** begin Source document **

# Problems with Subwoofer



## Guitar1969 (Oct 19, 2006)

I have VIP622 hooked up via HDMI to my new AV Receiver. On both my old receiver(hooked up via Optical) and this new HDMI one, I noticed that when my Subwoofer gets the remote power on signal, I hear an initial pop sound(Almost like a computer beep sound) and then the Subwoofer is on. I was wondering if anybody else has experienced subwoofer problems with the Vip622.


----------



## Ron Barry (Dec 10, 2002)

Nope... I have not. I have a volidyne (sp?) front throw sub and I don't notice anything when I turn on my HT.


----------



## phat78boy (Sep 12, 2007)

I don't have the VIP622, but I can tell you this is rather standard for a lot of subwoofers. When they get the initial signal to switch from standby to on, they will give a pop. I don't think it has anything to do with your receiver or VIP622, just the way the sub handles the signal.


----------



## zlensman (Jan 15, 2006)

This is what the audiophiles call "turn on thump". Try googling on it. Post on a forum where the audio gurus hang out.

I would not expect a modern-day, home theater AVR to have an on thump problem. My Sony, for example, has about a 3-4 second delay from power on until playback. This gives the amps a chance to warm up and prevents turn on thump.

You said this noise happens when the sub gets a remote power-on signal. Like many of us, I suspect that you have a powered subwoofer that has its own A/C power. Does your subwoofer take a remote control power-on signal that is separate from the AVR? Or, does it come on with the AVR power-on? My sub is basically always in standby when no signal is present, then comes to life (without a thump) when the AVR needs it. It does produce a mild off thump when going to standby.

If your system is powered-on manually or by a remote macro, you might be able to avoid the on thump by having the sub power up first with a delay before the AVR comes on.


----------



## Guitar1969 (Oct 19, 2006)

zlensman said:


> This is what the audiophiles call "turn on thump". Try googling on it. Post on a forum where the audio gurus hang out.
> 
> I would not expect a modern-day, home theater AVR to have an on thump problem. My Sony, for example, has about a 3-4 second delay from power on until playback. This gives the amps a chance to warm up and prevents turn on thump.
> 
> ...


It is not really a thump - It almost sounds like a computer generated sound ,similar to when hitting the <Enter> key on a menu(Not sure how else to desacribe it) That's why I thought it was a sound being sent by the VIP622. My Subwoofer is separately powered, so it is receiving the turn on signal from the 1 Subwoofer line level RCA cable. My subwoofer also sits in a standby mode until it gets a powered on signal.

** end Source document **

Problem set:
1 > Answer these questions about the subwoofer forum thread:
(a) How was the VIP622 connected to the old receiver?
(b) About how long is the delay from power-on until playback on zlensman's Sony?
(c) Through what cable does Guitar1969's subwoofer get its turn-on signal?
2 > Translate this sentence from the subwoofer forum thread into Spanish: "This gives the amps a chance to warm up and prevents turn on thump."
3 > Continue the subwoofer forum thread from where it stops.

** begin Listing **

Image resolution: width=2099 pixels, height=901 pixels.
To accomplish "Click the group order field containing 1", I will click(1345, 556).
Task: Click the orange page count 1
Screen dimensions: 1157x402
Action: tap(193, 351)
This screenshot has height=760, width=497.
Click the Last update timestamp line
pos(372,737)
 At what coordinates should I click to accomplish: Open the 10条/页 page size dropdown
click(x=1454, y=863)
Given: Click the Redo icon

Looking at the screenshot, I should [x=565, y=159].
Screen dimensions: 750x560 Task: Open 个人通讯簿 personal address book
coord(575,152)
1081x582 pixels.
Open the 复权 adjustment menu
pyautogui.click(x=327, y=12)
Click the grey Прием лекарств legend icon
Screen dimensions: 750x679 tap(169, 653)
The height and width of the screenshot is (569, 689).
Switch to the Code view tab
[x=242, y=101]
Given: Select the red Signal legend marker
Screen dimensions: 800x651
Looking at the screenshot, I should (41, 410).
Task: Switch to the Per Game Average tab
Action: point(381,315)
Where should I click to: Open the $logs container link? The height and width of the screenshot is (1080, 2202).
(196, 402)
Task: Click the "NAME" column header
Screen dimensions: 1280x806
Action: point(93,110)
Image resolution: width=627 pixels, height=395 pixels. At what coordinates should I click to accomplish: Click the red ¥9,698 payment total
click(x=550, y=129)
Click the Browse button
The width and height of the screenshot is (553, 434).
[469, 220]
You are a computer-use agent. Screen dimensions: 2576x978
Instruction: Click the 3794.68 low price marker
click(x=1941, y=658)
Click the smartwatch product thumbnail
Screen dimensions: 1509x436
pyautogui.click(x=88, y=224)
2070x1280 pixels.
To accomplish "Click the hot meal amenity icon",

** end Listing **

Task-by-task outputs:
1 >
(a) Via Optical.
(b) About 3-4 seconds.
(c) The 1 Subwoofer line level RCA cable.

2 > Esto les da a los amplificadores la oportunidad de calentarse y evita el golpe de encendido.

3 >
Its odd


----------



## zlensman (Jan 15, 2006)

Guitar1969 said:


> Its odd


Hmmm. This is odd alright. You have described the sound as a computer pop or a beep or computer generated. Thing is, most powered subs only produce frequencies below 150 Hz. So, it shouldn't be able to produce a pop or beep because those noises, generally, have high frequency components. Maybe the sound isn't coming from the sub? Very strange.



> It almost sounds like a computer generated sound ,similar to when hitting the <Enter> key on a menu


What sound is this? Are you running Windows? If it plays ding.wav or chord.wav, that's something that just about any Windows box could reproduce.


----------



## phat78boy (Sep 12, 2007)

What kind of sub do you have? I have heard what you describe from a couple powered subs before. One of them being an older yamaha sub. Except for newer and higher end subs, it seems like a lot of subs give off a quick noise when switched on from a receiver.


----------



## Guitar1969 (Oct 19, 2006)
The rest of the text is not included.